Seit vergangenem Freitag wird ihrem Schicksal mit einem „Stein der Erinnerung“ an ihrem letzten freiwilligen Wohnort, der St. Pöltner Domgasse 7, gedacht. „Es ist unmöglich, mit Worten zu erklären, wie bedeutungsvoll dies ist“, freut sich ihr heute in Kalifornien lebende Nachkomme über dieses Zeichen.

Doch auch an fünf weiteren Adressen im Innenstadt-Gebiet erinnern seit Kurzem kleine quadratische Messingplatten am Gehsteig an die persönlichen Schicksale von neun weiteren St. Pöltner Opfern der Shoa.

St. Pölten: Steine nennen Holocaust-Opfer beim Namen

„Mich begeistert, welche Spuren Menschen hinterlassen“, schildert Martha Keil, Direktorin des Injoest, im Rahmen des Rundgangs, bei dem an jedem neuen Stein Kerzen und weiße Rosen niedergelegt wurden.  Zwar gebe es von Robert Baruch aus der Wiener Straße 42 kein Foto.

Von ihm wurde aber ein Brief, in dem er seine Fluchtroute von Italien nach Frankreich beschrieb, entdeckt. „Diese Wege benützen freiwillige und unfreiwillige Wandernde, darunter auch afrikanische Flüchtlinge, heute noch“, wies Keil auf die gegenwärtige Bedeutung dieses historischen Zeugnisses hin.

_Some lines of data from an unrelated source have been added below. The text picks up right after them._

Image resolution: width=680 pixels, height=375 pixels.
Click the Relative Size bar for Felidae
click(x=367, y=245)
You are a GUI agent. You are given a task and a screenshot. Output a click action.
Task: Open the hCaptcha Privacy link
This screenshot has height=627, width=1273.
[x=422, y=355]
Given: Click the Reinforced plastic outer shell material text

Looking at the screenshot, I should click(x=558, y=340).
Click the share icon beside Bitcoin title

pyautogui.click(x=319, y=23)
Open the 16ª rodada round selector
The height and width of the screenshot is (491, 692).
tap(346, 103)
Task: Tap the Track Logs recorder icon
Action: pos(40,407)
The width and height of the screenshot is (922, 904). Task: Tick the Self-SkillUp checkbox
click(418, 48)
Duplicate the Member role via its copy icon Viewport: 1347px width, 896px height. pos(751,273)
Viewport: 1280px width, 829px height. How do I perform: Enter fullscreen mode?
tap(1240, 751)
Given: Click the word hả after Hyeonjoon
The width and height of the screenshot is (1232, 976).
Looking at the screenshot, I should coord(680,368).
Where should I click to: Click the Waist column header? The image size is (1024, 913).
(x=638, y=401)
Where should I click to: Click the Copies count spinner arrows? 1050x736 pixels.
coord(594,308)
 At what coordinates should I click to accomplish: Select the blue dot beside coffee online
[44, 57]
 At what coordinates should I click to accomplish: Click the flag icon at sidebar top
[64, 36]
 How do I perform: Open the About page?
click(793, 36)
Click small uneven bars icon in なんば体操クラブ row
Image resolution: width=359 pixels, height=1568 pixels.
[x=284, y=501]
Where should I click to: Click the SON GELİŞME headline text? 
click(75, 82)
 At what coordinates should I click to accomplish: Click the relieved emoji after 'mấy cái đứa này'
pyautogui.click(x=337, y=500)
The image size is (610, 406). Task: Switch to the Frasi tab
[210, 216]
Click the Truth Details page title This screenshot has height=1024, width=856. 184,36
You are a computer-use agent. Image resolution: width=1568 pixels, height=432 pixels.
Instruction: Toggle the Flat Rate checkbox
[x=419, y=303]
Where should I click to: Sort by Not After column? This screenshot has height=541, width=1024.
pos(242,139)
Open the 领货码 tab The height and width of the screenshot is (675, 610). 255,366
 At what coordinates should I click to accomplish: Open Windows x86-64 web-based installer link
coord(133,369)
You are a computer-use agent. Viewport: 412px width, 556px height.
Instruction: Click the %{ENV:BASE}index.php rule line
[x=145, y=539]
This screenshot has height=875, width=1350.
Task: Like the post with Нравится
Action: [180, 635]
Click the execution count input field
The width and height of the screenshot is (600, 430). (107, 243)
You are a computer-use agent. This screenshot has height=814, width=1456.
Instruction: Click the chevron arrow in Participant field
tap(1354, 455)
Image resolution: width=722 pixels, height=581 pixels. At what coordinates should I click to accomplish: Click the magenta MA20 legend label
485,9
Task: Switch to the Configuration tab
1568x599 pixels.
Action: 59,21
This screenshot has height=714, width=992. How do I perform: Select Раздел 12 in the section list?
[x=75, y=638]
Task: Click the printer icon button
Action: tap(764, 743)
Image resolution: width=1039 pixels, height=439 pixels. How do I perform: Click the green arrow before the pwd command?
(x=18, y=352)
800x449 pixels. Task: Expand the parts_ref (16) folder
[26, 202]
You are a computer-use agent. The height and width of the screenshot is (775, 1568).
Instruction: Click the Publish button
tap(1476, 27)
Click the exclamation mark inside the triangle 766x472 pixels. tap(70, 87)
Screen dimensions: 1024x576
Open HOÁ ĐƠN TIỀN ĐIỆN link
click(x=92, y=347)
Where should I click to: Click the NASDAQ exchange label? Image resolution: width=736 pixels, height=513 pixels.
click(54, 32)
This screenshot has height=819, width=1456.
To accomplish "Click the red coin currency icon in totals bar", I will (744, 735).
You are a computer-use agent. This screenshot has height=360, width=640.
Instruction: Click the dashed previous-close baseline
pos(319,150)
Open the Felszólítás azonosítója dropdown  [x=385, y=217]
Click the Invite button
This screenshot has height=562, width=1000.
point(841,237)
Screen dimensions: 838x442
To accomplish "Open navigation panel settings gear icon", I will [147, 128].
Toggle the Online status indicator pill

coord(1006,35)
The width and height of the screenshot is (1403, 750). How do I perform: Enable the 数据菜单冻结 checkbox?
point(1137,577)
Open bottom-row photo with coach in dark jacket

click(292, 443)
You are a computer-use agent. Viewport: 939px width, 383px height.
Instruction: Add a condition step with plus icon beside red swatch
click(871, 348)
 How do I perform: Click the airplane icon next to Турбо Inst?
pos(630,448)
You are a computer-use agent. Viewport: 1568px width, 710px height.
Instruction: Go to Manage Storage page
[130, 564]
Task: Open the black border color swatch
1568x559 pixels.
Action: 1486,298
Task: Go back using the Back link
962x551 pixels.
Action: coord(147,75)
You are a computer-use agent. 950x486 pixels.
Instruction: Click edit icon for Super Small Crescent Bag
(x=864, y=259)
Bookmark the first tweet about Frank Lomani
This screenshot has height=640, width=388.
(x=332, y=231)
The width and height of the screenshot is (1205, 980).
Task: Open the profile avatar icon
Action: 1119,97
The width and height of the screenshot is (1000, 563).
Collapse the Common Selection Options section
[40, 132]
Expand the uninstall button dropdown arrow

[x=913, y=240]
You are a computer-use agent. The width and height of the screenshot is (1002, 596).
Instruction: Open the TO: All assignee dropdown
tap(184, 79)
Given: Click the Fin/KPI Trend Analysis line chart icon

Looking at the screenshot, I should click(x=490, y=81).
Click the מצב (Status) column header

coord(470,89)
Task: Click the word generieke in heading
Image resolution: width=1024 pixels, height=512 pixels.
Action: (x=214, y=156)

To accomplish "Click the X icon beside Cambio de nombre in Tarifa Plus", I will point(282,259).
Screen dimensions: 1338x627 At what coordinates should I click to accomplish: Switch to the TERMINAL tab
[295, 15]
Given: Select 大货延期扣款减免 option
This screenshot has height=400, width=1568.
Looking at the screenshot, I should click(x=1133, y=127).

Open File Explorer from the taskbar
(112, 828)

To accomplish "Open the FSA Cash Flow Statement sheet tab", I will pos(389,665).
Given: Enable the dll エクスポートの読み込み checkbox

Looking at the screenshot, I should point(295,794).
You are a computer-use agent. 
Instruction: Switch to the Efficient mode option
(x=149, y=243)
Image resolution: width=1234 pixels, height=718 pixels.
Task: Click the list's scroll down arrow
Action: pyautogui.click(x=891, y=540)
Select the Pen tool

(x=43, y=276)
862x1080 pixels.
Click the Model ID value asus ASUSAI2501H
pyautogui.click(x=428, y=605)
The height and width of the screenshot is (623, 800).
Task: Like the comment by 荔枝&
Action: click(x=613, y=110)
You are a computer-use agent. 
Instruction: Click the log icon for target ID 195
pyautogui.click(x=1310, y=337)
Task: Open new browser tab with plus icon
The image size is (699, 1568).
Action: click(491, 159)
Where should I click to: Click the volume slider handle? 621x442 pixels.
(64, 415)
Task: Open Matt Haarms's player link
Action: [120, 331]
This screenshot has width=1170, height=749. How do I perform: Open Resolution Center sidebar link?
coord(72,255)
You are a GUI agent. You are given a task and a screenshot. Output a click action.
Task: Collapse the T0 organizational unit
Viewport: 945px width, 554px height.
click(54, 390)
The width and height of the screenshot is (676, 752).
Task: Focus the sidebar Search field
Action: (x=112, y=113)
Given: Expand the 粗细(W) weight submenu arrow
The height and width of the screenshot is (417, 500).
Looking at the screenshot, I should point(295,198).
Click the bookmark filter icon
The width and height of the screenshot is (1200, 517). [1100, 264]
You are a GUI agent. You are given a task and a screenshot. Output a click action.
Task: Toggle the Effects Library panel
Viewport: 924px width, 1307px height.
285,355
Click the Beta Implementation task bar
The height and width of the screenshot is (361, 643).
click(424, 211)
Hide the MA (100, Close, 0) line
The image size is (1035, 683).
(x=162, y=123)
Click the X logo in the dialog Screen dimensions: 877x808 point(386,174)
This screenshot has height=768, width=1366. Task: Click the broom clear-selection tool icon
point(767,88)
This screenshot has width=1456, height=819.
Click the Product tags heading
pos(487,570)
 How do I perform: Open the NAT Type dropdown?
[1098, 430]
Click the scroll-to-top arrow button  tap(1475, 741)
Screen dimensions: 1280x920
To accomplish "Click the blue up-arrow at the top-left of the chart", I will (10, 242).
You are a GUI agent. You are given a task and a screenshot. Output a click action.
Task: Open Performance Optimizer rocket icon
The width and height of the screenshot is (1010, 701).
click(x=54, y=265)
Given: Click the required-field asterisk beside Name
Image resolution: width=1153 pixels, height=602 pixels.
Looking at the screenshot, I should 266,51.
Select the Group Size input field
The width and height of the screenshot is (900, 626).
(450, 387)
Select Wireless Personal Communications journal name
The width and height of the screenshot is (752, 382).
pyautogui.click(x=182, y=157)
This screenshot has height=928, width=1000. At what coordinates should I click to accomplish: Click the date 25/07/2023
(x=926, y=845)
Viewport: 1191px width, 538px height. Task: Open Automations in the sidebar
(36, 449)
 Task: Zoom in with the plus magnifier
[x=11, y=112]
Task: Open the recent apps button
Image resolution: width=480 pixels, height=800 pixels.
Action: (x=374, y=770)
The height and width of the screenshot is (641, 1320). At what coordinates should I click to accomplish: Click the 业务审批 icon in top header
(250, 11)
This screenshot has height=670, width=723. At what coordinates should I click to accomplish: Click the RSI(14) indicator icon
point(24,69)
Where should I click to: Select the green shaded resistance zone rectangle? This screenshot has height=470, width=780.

Auch dem Namen von Sabina Allina, von der nicht viel mehr als ihre Todesfallsanzeige bekannt ist, hätte man leider kein Gesicht geben können. Durch Hans Bruckner, der ihren Stein in der Kremser Gasse 5 spendete, wird sie aber dennoch auch in Zukunft nicht vergessen werden. „Auch wenn wenig über sie bekannt ist, so steht sie als Person für so viele. Sie ist mir mit ihrem Schicksal ans Herz gewachsen“, so Bruckner.

Steine an allen Adressen

Die direkte Steinsetzung  wird seit jeher durch die Baudirektion der Stadt St. Pölten durchgeführt. Für Bürgermeister Matthias Stadler (SPÖ) würden die neuen Gedenksteine „ins Gedächtnis rufen, was damals mit der jüdischen Bevölkerung St. Pöltens geschehen ist“. Insgesamt 39 Steine für 79 Personen erinnern nun an die Vernichtung der jüdischen Gemeinde in St. Pölten. Ziel sei es, an allen 60 Adressen in der Stadt Steine zu setzen, so Stadler.